La orquesta retorna en lo posible al apetecible vals del inicio, pero es arrebatada bruscamente por los estallidos, lo que posibilita la generación de una atmósfera de entera magnanimidad, una magnanimidad donde se percibe todavía la castidad del puro vals, entre el sabor de las arriesgadas armonías que el gran Ravel fabricara en pos del arte.

A través de la mirada de La valse, bien pudiera apreciarse el agridulce sabor de lo contemporáneo, con todas sus glorias desfilando a través de un dorado escaparate, que lo mismo exalta la magia de los descubrimientos, que el prestigioso oropel del arte. La pérdida de la inocencia aparece a la manera de repetidos estallidos, lo que inicialmente fuera una muestra del más puro afecto de las recepciones en palacio, con los nobles caballeros convidando a las gráciles damas a ejecutar un sempiterno baile juntos, pareciera convertirse en la transformación del Dr. Jekyll a Mr. Hyde, recordando la inmortal obra de Robert Louis Stevenson, donde el propio autor conduce a su personaje a destruir los linderos de la razón, al convertirse en un monstruo, permitiendo cuestionarse al mismo tiempo, las inconsistencias de la insoportable moral victoriana, que por un lado, privilegiaba la templanza pública ante los excesos, y por el otro resguardaba tras la hipocresía, el rostro pútrido del puritanismo con su accesoria degeneración.

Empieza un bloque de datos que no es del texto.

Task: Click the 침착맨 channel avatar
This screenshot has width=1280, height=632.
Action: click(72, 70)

La atmósfera cantábile de aquel delicioso vals, degenera también, al intercalarse con el aroma decadente de la primera modernidad. El homo sapiens logró vencer la gravedad para construir colosos de metal que surcarían los cielos a la búsqueda de nuevas realidades, pero la desmedida ambición, lo convirtió en un desafiante gambusino que derramó la sangre ajena en nombre del progreso.

También Ravel consiguió torcer la ortodoxia del viejo vals, para ofrecer un beligerante platillo a tres tiempos de hondo sabor sui generis, digno únicamente de los paladares más valientes, todo en nombre de la máxima creación artística, que a diferencia de la barbarie que el propio Ravel expone, sí retorna a su originaria forma humana.

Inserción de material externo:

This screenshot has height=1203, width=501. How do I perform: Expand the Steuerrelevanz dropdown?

El soberbio finale de La valse resulta tan inesperado como sorprendente, la orquesta, desde su arquetípico poderío fenomenológico, manifiesta el choque de trenes que simboliza la voluntad humana llevada al extremo de la violencia, juntos, los instrumentos de viento y la percusión, exaltan un cacofónico lance que arrebata el aliento.

La humanidad ha muerto al ritmo avasallante de la modernidad, y en la mente de augur del genio Ravel, probablemente, aparecieron las imágenes de un mundo sin personas, un mundo solitario, habitado tan solo por los vestigios monumentales de la civilización. Tal vez la soberbia Wall Street, acechada por las lianas de una jungla exaltada en el abandono.

La Estatua de la Libertad, presa del verdor de las enredaderas. La eminente Nueva York, hundida en la gloria fecunda de la pestilencia. Pero la música, la música insepulta, lista para ser reinterpretada, parafraseada, balbuceada siempre; desde la tierna heredad de la próxima civilización.